Giacomo Joyce, de James Joyce
Resenha:
Por Milton Ribeiro*
Giacomo Joyce é um opúsculo de oito páginas (frente e verso) manuscritas, escritas em 1914. O texto esteve esquecido durante muitos anos e acabou sendo encontrado em Trieste por um irmão de Joyce, onde o escritor viveu. Hoje, pertence a um colecionador. O texto foi criado após Retrato do Artista Quando Jovem, antes de Ulysses e narra de forma muito poética a atração do autor por uma jovem aluna judia daquela cidade. Um amor, digamos, proibido. Giacomo era como os italianos chamavam o escritor, uma tradução para James. O texto surgiu em forma de livro apenas em 1968. Esta bonita edição da Bestiário é bilíngue, com excelente tradução para o português de Roberto Schmitt-Prym. Não é uma narrativa circunstanciada, trata-se de um texto para ser lido com calma, ouvindo-se sonoridades e sentindo seu indiscutível erotismo. Parecem meras anotações poéticas escritas em formas livres que escondem um texto verdadeiramente belo.
Alguns trechos:
Lanço-me numa onda fácil de fala mansa: Swedenborg, o pseudo-Areopagita, Miguel de Molinos, Joaquim Abbas. A onda gasta. Sua colega de classe, retorcendo o corpo torto, ronrona num mole italiano vienense: “Che coltura!” As longas pálpebras piscam e se alçam: uma ponta de agulha em brasa pica e palpita na íris veluda.
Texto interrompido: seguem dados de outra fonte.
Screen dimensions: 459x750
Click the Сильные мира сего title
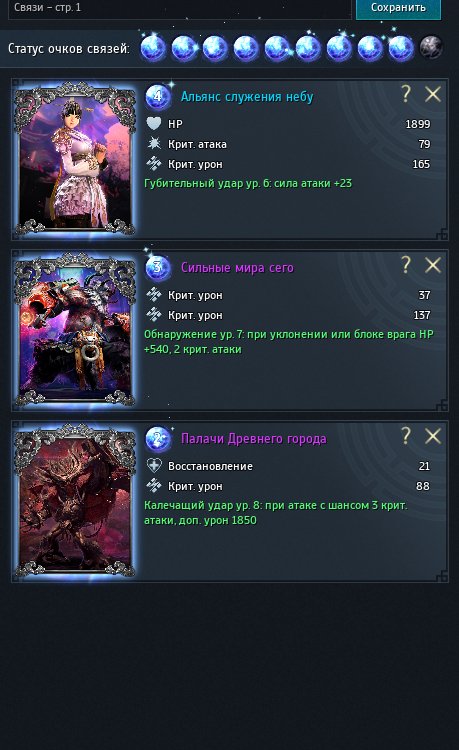(237, 267)
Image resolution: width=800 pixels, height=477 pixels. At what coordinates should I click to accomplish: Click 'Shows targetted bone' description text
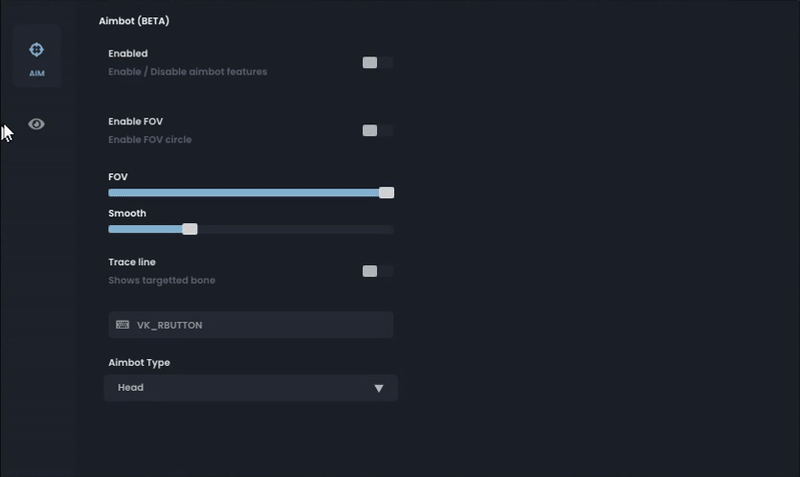pyautogui.click(x=162, y=281)
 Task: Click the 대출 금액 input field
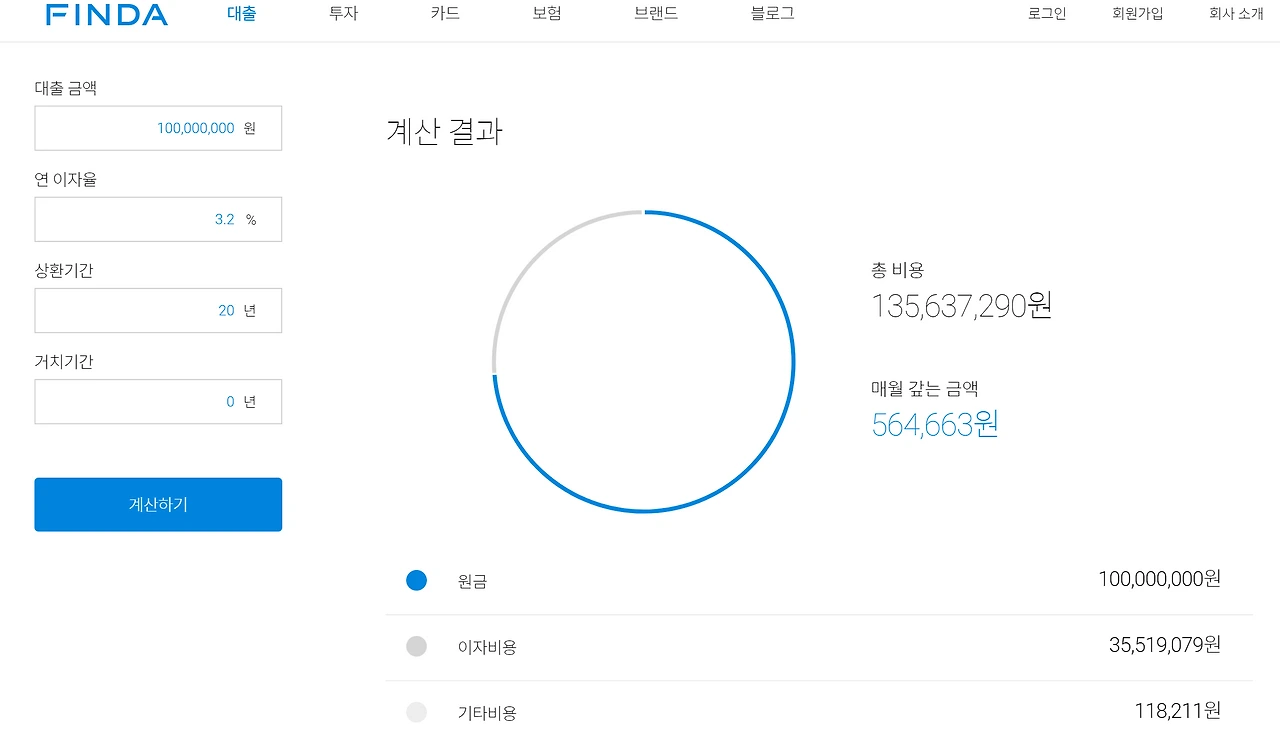158,128
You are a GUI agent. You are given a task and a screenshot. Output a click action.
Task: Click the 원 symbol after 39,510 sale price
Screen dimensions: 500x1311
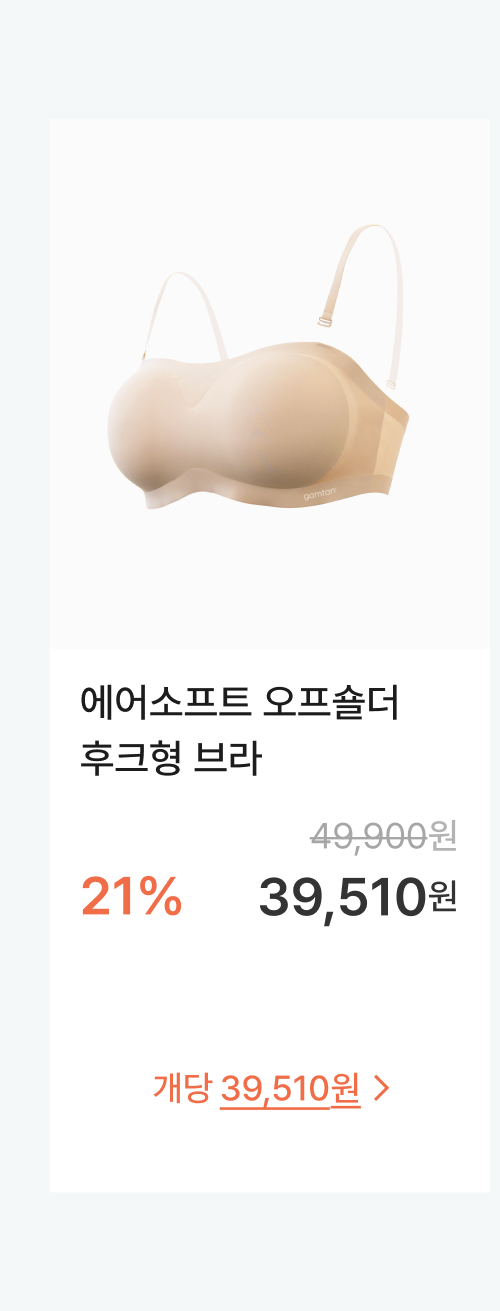point(443,897)
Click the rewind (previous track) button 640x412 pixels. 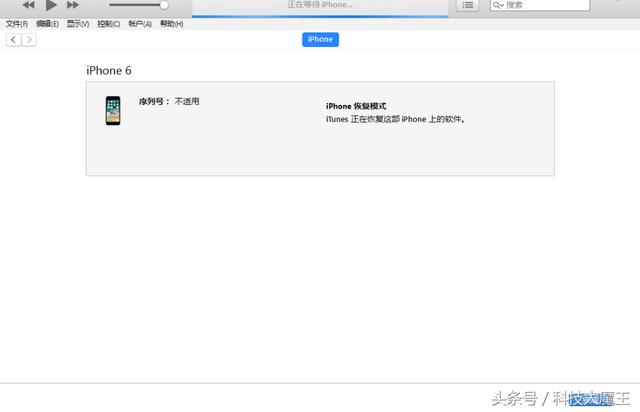click(29, 5)
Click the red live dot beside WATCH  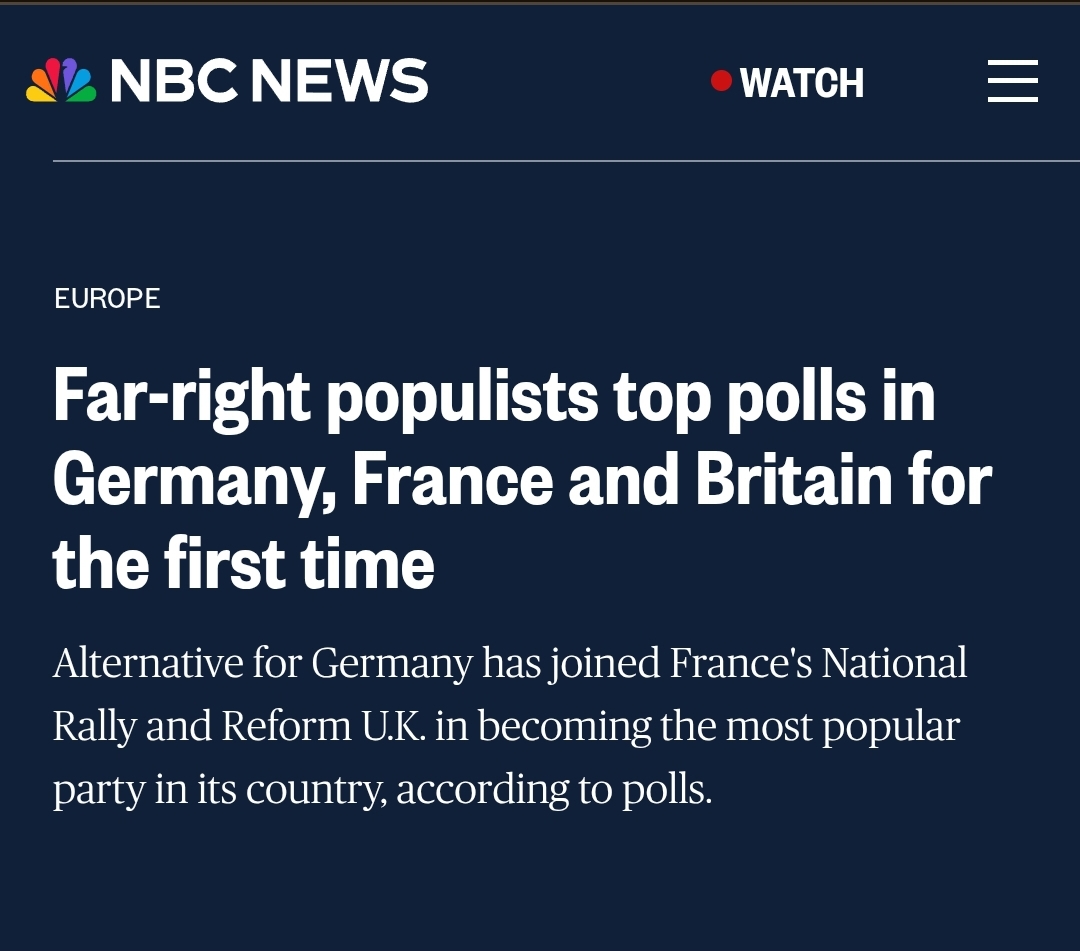coord(721,81)
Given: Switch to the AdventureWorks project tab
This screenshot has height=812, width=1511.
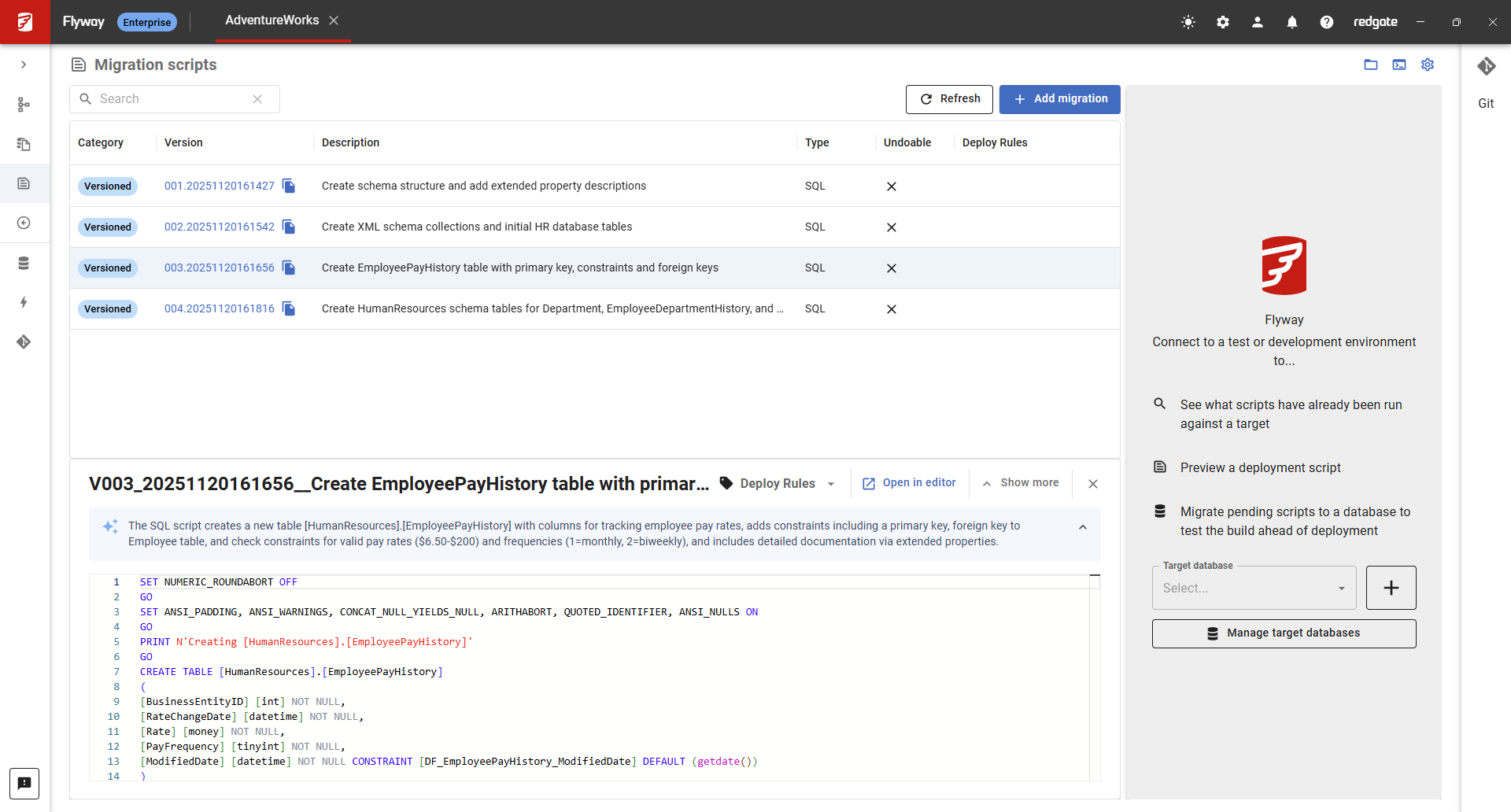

Saltos altos estalam secos nos ressonantes degraus de pedra. Ar invernal no castelo, cotas de malha patibular, candeeiros de ferro tosco sobre as espirais das escadas circulares. Tique-taques de saltos, ecos altos e ocos. Alguém lá embaixo quer falar com a senhorita.
(…)
Saio apressado da tabacaria e a chamo pelo nome. Ela se volta e se detém para ouvir minhas confusas palavras falando de lições, horas, lições, horas: e lentamente suas pálidas faces se iluminam de inflamada luz opalina. Calma, calma, não tenha medo!
(…)
Minha voz morrendo nos ecos de suas palavras, morre como a voz exaustissábia do Eterno chamando a Abraão através das colinas ecoantes. Ela se encosta contra a parede acolchoada: feito odalisca na luxuriante escuridade. Seus olhos beberam meus pensamentos: e na mornez úmida e submissa de sua ingênua feminidade minha alma, dissolvendo-se, fluiu e verteu e inundou uma líquida e abundante semente… Agora que a possua quem quiser!
*Milton Ribeiro é livreiro, jornalista e crítico literário.